How can I rename files in directory, while keeping part of the name unchanged?

2

1

I have multiple files (about 1000) named as such:

abcdefg123456.xyz
abcdefg123457.xyz
abcdefg123458.xyz
abcdefg123459.xyz

Some of the files have 4 additional random numbers and letters (in any order) after the name. These are possibly duplicates, but not always, so I need to change them to the original format to verify whether they are duplicate or not. They have this format:

abcdefg123456a789.xyz
abcdefg123457b987.xyz
abcdefg123458c879.xyz
abcdefg123459d897.xyz

On occasion, there is a wrong extension as well,

abcdefg123456.xyzedf
abcdefg123456.xyzfed

I want to rename these files to the original format of abcdefg followed by the original 6 numbers - i.e. to delete the trailing 4 random numbers and letters, and to delete the trailing extension back .xyz What I have so far is this:

rename -n "s/[a-z][0-9]{6}.xyz/.xyz/g"  *

But it doesn't seem to work. For some reason the output is:

abcdef.xyz (no numbers)

EDIT: I was a bit torn between which answer to choose from, because both helped in finding the solution. I went for stuts because he helped with the second part of the question as well. But your help is greatly appreciated too Mark Perryman - and the commenters as well of course.

user681866

Posted 2017-01-04T15:21:58.767

Reputation: 25

Your main error is the use of {6} digits: for your examples this should be {3}. To remove extra characters after the .xyz you need to add .* to the end of the match string, giving rename -n "s/[a-z][0-9]{3}\.xyz.*/.xyz/g" * as the command (omitting the -n when you are happy with the actions). – AFH – 2017-01-04T17:17:38.967

I see. I was capturing the part I want to keep, instead of the part I want to remove. How would I delete the files if they cannot be renamed? and what if the order of numbers and letters is not exactly ...a789.xyz, ...b987.xyz, but follow a random pattern instead: ...a7b8.xyz, ...c9d7.xyz. Thanks. – user681866 – 2017-01-04T17:29:42.223

If the first of the additional characters is a letter, then rename -n "s/[a-z][a-z0-9]{3}\.xyz.*/.xyz/g" * will do it. If not, you cannot simply use [a-z0-9]{4} in the match pattern, as this will remove the last four digits in the standard format files, and you will need to use match groups, as in the answers, though you could try rename -n "s/[a-z0-9]{4}\.xyz.*/.xyz/g" ?????????????????.xyz* (17 queries), which should process only the longer file names. Note the difference between regular expression matching and shell file expansion. – AFH – 2017-01-04T19:32:34.840

My updated answer (using single quotes to allow $ to work) and the -f option to ensure that duplicate files are deleted is a neater one-line solution ;-) – Mark Perryman – 2017-01-05T12:18:22.203

Answers

2

Solution

To remove the 4 numbers/letters preceding the full stop for all files you can use the following loop:

for file in *.xyz ; do
    NEWFILE=$(echo "$file" |sed -re 's/[a-z|0-9][a-z|0-9][a-z|0-9][a-z|0-9](\.)/\./g')
    mv -v $file $NEWFILE
done

Explanation

for file in *.xyz ; do

Loops through every file with a .xyz extension

NEWFILE=$(echo "$file" |sed -re 's/[a-z|0-9][a-z|0-9][a-z|0-9][a-z|0-9](\.)/\./g')

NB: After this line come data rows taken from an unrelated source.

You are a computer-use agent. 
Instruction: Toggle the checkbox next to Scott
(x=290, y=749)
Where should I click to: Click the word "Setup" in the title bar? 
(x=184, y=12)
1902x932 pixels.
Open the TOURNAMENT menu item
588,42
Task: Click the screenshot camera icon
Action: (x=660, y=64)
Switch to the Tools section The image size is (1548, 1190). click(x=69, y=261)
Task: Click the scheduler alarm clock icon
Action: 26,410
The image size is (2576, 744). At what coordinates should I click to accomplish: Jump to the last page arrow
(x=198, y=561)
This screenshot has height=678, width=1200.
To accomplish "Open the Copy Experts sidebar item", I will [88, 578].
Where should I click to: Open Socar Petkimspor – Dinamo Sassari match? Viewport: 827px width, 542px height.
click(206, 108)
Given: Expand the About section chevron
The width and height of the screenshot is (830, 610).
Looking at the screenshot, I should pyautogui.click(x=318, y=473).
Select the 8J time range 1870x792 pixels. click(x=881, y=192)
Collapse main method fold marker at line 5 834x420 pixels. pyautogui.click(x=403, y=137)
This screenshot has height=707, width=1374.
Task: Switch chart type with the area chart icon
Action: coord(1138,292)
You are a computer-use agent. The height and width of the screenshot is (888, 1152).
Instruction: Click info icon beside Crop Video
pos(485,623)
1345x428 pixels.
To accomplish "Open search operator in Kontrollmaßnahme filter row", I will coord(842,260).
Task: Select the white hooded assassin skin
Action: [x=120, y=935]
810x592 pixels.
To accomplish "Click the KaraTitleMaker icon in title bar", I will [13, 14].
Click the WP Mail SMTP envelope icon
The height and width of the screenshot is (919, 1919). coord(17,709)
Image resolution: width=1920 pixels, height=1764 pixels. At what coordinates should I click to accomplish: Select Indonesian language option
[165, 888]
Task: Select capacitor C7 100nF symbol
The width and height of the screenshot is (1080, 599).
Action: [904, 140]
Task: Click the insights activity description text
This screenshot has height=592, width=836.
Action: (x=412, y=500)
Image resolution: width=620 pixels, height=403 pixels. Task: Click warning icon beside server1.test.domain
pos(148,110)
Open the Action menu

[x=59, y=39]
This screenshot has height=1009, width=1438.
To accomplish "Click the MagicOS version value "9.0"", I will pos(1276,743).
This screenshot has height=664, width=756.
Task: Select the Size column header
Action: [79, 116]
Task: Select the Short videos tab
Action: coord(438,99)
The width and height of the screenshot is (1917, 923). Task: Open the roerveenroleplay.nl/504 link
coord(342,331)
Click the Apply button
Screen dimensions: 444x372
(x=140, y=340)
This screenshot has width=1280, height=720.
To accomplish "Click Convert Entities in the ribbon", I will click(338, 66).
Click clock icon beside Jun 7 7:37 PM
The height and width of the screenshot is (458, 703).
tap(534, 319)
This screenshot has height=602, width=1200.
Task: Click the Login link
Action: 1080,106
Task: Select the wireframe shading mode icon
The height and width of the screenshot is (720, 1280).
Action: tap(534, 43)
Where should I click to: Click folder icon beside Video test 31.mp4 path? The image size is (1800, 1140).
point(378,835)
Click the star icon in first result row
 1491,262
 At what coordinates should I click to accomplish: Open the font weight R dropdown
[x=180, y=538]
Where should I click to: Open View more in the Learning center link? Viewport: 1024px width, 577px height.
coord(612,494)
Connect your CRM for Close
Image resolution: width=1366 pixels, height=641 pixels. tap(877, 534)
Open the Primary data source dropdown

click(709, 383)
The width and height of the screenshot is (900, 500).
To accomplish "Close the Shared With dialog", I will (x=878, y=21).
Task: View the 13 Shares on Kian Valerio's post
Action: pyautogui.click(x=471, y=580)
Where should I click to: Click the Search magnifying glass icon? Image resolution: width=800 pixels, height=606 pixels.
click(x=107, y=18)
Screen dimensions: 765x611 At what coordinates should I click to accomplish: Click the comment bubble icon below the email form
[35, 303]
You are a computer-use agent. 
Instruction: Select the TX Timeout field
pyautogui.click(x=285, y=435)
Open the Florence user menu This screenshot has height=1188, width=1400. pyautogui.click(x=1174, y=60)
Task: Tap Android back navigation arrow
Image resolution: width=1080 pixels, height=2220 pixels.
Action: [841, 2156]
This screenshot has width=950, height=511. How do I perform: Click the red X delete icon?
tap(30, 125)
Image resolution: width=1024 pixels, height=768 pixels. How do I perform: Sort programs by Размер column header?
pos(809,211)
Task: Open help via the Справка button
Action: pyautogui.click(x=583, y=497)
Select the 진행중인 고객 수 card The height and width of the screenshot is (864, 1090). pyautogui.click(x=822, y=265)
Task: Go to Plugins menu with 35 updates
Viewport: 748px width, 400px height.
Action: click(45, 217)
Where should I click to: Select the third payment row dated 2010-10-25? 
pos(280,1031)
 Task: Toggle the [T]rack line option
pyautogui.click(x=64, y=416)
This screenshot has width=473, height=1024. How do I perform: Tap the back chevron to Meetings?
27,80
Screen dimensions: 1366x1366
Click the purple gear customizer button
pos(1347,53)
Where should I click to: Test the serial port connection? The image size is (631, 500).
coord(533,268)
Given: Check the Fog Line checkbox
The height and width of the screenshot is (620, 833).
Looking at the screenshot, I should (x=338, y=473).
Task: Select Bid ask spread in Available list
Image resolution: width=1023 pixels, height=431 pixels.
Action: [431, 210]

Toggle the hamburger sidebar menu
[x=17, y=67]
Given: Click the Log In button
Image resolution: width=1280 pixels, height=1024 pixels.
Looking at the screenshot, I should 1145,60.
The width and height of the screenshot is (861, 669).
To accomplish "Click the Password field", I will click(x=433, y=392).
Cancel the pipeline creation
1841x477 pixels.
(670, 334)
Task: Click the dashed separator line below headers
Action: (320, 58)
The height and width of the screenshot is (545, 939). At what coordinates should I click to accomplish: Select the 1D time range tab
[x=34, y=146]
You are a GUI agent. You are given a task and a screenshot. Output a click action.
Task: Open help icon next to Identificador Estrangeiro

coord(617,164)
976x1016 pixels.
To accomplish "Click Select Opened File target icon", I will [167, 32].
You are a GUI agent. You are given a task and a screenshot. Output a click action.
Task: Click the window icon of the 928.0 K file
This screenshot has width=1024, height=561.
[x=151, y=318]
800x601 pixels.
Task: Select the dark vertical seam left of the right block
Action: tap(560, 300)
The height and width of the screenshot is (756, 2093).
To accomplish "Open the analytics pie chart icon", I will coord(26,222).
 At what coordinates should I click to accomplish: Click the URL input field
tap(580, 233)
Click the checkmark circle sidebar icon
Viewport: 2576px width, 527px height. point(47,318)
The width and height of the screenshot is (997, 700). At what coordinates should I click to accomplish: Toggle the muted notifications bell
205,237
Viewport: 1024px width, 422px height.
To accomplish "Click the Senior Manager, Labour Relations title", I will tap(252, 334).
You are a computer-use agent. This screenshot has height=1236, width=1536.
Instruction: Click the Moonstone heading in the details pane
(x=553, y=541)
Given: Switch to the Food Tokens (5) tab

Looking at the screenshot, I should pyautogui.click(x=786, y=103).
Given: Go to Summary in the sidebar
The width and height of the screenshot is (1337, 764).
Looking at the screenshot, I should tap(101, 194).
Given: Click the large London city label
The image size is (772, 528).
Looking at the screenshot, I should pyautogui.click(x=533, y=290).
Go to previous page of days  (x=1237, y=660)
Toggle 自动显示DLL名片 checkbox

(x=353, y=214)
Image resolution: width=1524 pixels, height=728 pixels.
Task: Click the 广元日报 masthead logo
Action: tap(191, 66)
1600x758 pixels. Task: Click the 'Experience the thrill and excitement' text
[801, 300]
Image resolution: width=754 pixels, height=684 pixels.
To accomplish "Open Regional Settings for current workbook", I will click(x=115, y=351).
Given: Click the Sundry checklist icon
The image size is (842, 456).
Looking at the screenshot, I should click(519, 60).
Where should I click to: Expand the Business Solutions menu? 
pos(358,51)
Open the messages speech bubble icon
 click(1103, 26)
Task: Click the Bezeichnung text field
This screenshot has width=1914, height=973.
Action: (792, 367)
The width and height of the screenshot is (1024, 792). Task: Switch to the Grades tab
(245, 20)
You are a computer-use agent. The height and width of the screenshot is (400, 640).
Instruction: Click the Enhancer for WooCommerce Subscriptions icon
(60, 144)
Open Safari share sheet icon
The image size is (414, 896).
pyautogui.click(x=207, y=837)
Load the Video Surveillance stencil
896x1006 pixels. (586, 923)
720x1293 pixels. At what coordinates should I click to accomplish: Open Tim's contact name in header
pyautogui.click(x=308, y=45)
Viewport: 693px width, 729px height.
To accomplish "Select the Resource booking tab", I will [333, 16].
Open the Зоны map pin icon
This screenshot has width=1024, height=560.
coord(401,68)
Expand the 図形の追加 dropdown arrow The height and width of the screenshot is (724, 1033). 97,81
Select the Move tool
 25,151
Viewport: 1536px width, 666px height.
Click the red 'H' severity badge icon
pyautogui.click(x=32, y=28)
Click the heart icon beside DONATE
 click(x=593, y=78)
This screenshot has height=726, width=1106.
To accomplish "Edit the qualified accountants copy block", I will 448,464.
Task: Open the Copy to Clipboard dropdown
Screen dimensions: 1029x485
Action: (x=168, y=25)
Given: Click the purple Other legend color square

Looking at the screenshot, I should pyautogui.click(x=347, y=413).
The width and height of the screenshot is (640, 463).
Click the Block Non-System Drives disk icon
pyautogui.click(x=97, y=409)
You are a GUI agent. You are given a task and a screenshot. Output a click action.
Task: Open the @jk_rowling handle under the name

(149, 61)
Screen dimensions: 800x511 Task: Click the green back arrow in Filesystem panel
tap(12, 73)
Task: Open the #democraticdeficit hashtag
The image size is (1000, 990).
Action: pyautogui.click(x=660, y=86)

Create a variable called NEWFILE containing the name of the file after stripping out a pattern that matches [a-z|0-9][a-z|0-9][a-z|0-9][a-z|0-9] (a mix of 4 numbers or letters)and is followed by a full stop ((\.)).

mv -v $file $NEWFILE

Move the file to its new name, the -v will print the move process in the following format

`abcdefg123456a789.xyz` -> `abcdefg123456.xyz`

This currently does not cover the fixing of extensions but a similar solution to the above can be used but with the sed command being sed 's/\.xyz.*/\.xyz/g'.

stuts

Posted 2017-01-04T15:21:58.767

Reputation: 136

Thanks for the answer. The second bit works great. The first bit not so much though, because the last 4 random number/letters are random and not always in form of [letter][3xnumber]. Sometimes there are more letters and the place changes too. But it is always 4. EDIT: by changing place, I mean it could be [3xnumber] and then [1xletter]; or [2xletter], [1xnumber], [1xletter] - but always 4. – user681866 – 2017-01-04T17:06:32.173

I have amended my solution to match any pattern of letters & numbers before the file extension. Let me know how that works for you :) – stuts – 2017-01-04T17:43:14.717

That removes all the last 4 numbers/letters though, including the ones that have the abcdefg123456.xyz format. – user681866 – 2017-01-05T08:52:31.277

The (\.) in the sed command implies that it's the pattern of letter/number letter/number letter/number letter/number full-stop. My testing shows that this works. Are there full-stops in the file names other than before the file extension? – stuts – 2017-01-05T08:55:30.630

No, there aren't. But I found the solution through combining your method and that of Mark above: for file in *.html ; do NEWFILE=$(echo "$file" |sed -re 's/([a-z]*[0-9]{6})[a-z0-9]{0,4}(\.html).*/\1\2/g'); mv -v $file $NEWFILE; done At least, the initial testing on 50 files seems to give right results. I think, though correct me if I am wrong, that the [a-z|0-9] captures 4 numbers before stop as well though, that's why it changes all original files to abcdefg12 format. – user681866 – 2017-01-05T09:21:07.957

That makes sense, I had assumed it was only being run on files which needed the rename. But yes, if it is being run on already renamed files then it will be start chopping off the ends again. Glad you were able to find a solution! – stuts – 2017-01-05T09:45:18.740

1

Try

rename -n -f 's/([a-z]*[0-9]{6})[a-z0-9]{0,4}(\.xyz).*/$1$2/g'  *

This works on the version of rename released with debian and ubuntu (see man page at http://www.computerhope.com/unix/rename.htm)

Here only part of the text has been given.